On September 21, 2007, the Agency sent Form JV-135, "Notice of Involuntary Child Custody Proceedings for an Indian Child," to three Cherokee tribes and the Bureau of Indian Affairs (BIA) noticing a jurisdictional/dispositional hearing. The only information provided on the JV-135 form was the names and addresses of father, mother and the paternal grandfather. No information was provided regarding the paternal grandmother. The Agency filed copies of executed return receipts from the three tribes and the BIA. Each tribe responded stating that C.S. was not a member and/or eligible for enrollment. The BIA stated it would be taking no action because the tribes had been noticed.
On January 30, 2008, at a continued jurisdictional/dispositional hearing, father stated that his Indian ancestry was through his mother. In response to a question from the Agency's counsel as to whether his mother was "connected to a tribe or a member of a tribe," father stated: "It would have been Cherokee, and it would be probably such a small percentage it would be insignificant." In response to a question from the court asking father why he believed his mother to be of Indian ancestry, father replied: "Because she told me. And my mom would be about one-sixteenth Cherokee." In response to the court's query regarding the percentage of Indian ancestry, father replied: "That's what my mom told me because it was her... grandfather, which would be my great-grandfather--his dad's somebody or another--it's complicated." The court then asked father whether he was a member of a tribe or eligible for membership in a tribe. Father responded: "I don't think so. Never inquired."
The Agency's counsel explained that "there was some information missing" from the JV-135 forms sent to the tribes. Nonetheless, the Agency requested that the court make a finding that the ICWA did not apply. The court found that the "information is not sufficient to lead one to believe, and there is no reason to believe that this is an Indian child; so further notice is not necessary."

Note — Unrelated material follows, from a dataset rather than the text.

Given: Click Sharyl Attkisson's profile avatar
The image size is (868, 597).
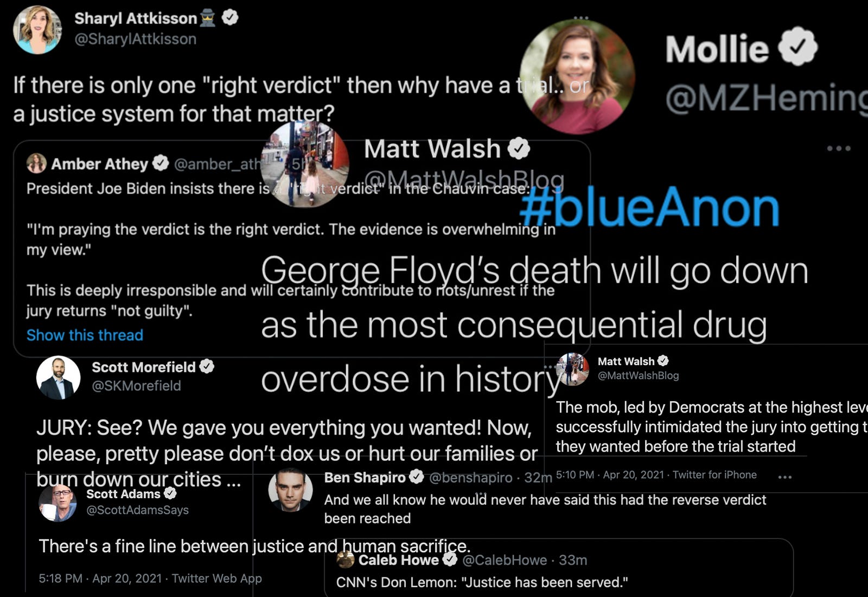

While this appeal was pending, the Agency filed a motion to augment the record with corrected notices it had sent to the tribes setting forth information concerning the father's maternal ancestors. Each tribe responded that the child was not a member or eligible for membership in the tribe. This information was submitted to the juvenile court and the court found that ICWA did not apply.
DISCUSSION
Mother and father contend that termination of their parental rights must be reversed because the Agency did send corrected notices to the Cherokee tribes and BIA. Father consistently stated that he had Indian ancestry through his mother. This was sufficient information to trigger the notice requirements of the ICWA. The notice requirements are not satisfied when the Agency provides insufficient or incorrect information to the tribes.

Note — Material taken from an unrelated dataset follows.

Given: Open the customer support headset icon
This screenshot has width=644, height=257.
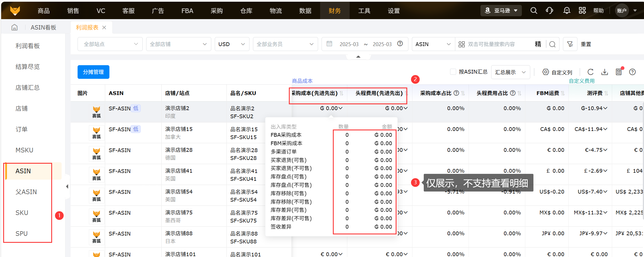Looking at the screenshot, I should click(549, 11).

ICWA protects the interests of Indian children and promotes the stability and security of Indian tribes by establishing minimum standards for, and permitting tribal participation in, dependency actions. (25 U.S.C. §§ 1901, 1902, 1903(1), 1911(c), 1912.) For purposes of ICWA, an "Indian child" is one who is either a "member of an Indian tribe" or is "eligible for membership in an Indian tribe and is the biological child of a member of an Indian tribe." (25 U.S.C. § 1903(4).) The juvenile court and social services agencies have an affirmative duty to inquire at the outset of the proceedings whether a child who is subject to the proceedings is, or may be, an Indian child. (In re Desiree F. (2000) 83 Cal.App.4th 460, 469-470.)

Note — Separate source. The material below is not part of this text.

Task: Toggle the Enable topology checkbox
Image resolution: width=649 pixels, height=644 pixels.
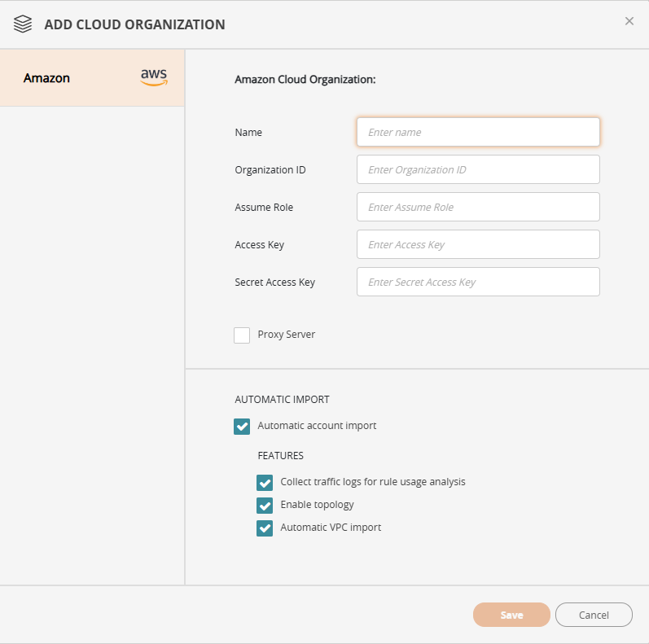Action: click(265, 506)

The object of tribal notice is to enable a review of tribal records to ascertain a child's status under ICWA. (In re D.T. (2003) 113 Cal.App.4th 1449, 1455.) The notices "must contain enough information to be meaningful. [Citation.] The notice must include: if known, (1) the Indian child's name, birthplace, and birth date; (2) the name of the tribe in which the Indian child is enrolled or may be eligible for enrollment; (3) names and addresses of the child's parents, grandparents, great grandparents, and other identifying information; and (4) a copy of the dependency petition." (In re Francisco W. (2006) 139 Cal.App.4th 695, 703.) "It is essential to provide the Indian tribe with all available information about the child's ancestors, especially the one with the alleged Indian heritage. [Citation.] Notice... must include available information about the maternal and paternal grandparents and great-grandparents, including maiden, married and former names or aliases; birthdates; place of birth and death; current and former addresses; tribal enrollment numbers; and other identifying data." (Ibid.; In re C.D. (2003) 110 Cal.App.4th 214, 224-225.)
Here, the initial notices sent to the tribes did not contain any information about C.S.'s paternal grandmother, even though father stated on two occasions that he had Cherokee ancestry through his mother. The Agency had a duty to provide information about the paternal grandmother to the tribes. The record shows that the Agency knew where the paternal grandmother lived and had contacted her about relative placement. Thus, the Agency had a further duty to ask the paternal grandmother about her ancestors and provide that information to the tribes. (In re Alice M. (2008) 161 Cal.App.4th 1189, 1201.)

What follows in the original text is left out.